In the current version, the table now includes the "interchange formats" binary16 and decimal32. However, the table is still in the "basic formats" section, so it's a little confusing as a reference -- why does the text say there are five formats when the table attached to it lists seven. You can figure it out by staring at it long enough, so I guess it's not wrong per se, but it might be cleaner to move that table from the "Basic Formats" sub-section higher up to the parent "Formats" section, or to a new sub-section. Bleachpuppy (talk) 22:35, 7 September 2010 (UTC)

The section is now called Basic and interchange formats. I've improved the Notes column to classify each format. ~Kvng (talk) 23:19, 22 January 2023 (UTC)

Typography

The following discussion is closed. Please do not modify it. Subsequent comments should be made on the appropriate discussion page. No further edits should be made to this discussion.


The spurious space from the change http://en.wikipedia.org/w/index.php?title=IEEE_754-2008&oldid=453746074 looks rather strange. This change should probably be reverted. If a user has a problem with his browser (the problem described by the user doesn't occur in Firefox), the browser should be fixed, not Wikipedia. Vincent Lefèvre (talk) 01:28, 4 October 2011 (UTC)

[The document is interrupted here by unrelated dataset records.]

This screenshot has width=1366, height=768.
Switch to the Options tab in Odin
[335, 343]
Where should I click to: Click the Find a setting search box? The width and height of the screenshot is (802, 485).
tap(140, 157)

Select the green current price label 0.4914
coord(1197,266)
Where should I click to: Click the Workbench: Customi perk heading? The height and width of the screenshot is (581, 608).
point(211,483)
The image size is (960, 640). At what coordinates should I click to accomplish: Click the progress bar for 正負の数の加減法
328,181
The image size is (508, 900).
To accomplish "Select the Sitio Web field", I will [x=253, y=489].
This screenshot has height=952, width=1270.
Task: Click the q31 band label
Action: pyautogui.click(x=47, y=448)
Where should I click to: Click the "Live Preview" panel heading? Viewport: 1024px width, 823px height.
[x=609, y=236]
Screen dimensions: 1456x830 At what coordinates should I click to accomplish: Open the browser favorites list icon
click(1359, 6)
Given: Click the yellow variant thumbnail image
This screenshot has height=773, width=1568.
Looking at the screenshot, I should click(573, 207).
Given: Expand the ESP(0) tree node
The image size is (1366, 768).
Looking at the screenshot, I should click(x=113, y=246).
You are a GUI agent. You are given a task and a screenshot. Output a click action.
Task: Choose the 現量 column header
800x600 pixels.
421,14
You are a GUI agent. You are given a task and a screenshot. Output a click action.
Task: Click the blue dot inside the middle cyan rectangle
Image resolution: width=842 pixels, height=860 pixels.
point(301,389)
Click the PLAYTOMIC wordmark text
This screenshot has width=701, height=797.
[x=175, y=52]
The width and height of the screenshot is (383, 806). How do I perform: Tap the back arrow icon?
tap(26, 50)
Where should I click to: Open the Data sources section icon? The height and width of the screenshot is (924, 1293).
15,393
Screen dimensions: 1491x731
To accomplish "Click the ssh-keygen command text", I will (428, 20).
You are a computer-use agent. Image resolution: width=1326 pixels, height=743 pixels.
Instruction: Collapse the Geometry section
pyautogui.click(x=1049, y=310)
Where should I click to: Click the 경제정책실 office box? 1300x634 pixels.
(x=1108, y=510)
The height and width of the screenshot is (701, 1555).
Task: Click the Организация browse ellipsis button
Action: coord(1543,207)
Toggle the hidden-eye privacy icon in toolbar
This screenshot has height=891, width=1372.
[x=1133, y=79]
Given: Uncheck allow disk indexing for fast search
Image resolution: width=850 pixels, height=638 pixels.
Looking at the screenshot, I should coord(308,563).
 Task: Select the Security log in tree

The discussion above is closed. Please do not modify it. Subsequent comments should be made on the appropriate discussion page. No further edits should be made to this discussion.

radix point

I think I remember that the binary point is after the hidden 1, but I don't see where it says that. Also, I am not sure where the decimal point is in decimal formats. Gah4 (talk) 06:27, 12 February 2023 (UTC)

Actually, 2 conventions are used in the IEEE 754 standard (since the introduction of the decimal formats in 2008): the radix point is either after the first digit or after the last digit (in the latter case, the significand is viewed as an integer). — Vincent Lefèvre (talk) 15:51, 12 February 2023 (UTC)
I think it doesn't make this so obvious, though. Well, IEEE formats are similar to VAX (not counting byte order), but with different bias and binary point position. And it is the difference that I always forget, and have to look up. Gah4 (talk) 23:18, 13 February 2023 (UTC)

Is there anything else today?

The lede says Many hardware floating-point units use the IEEE 754 standard. I suspect this is a significant understatement. Are there any hardware floating point implementations today which use other formats? RoySmith (talk) 18:46, 24 June 2023 (UTC)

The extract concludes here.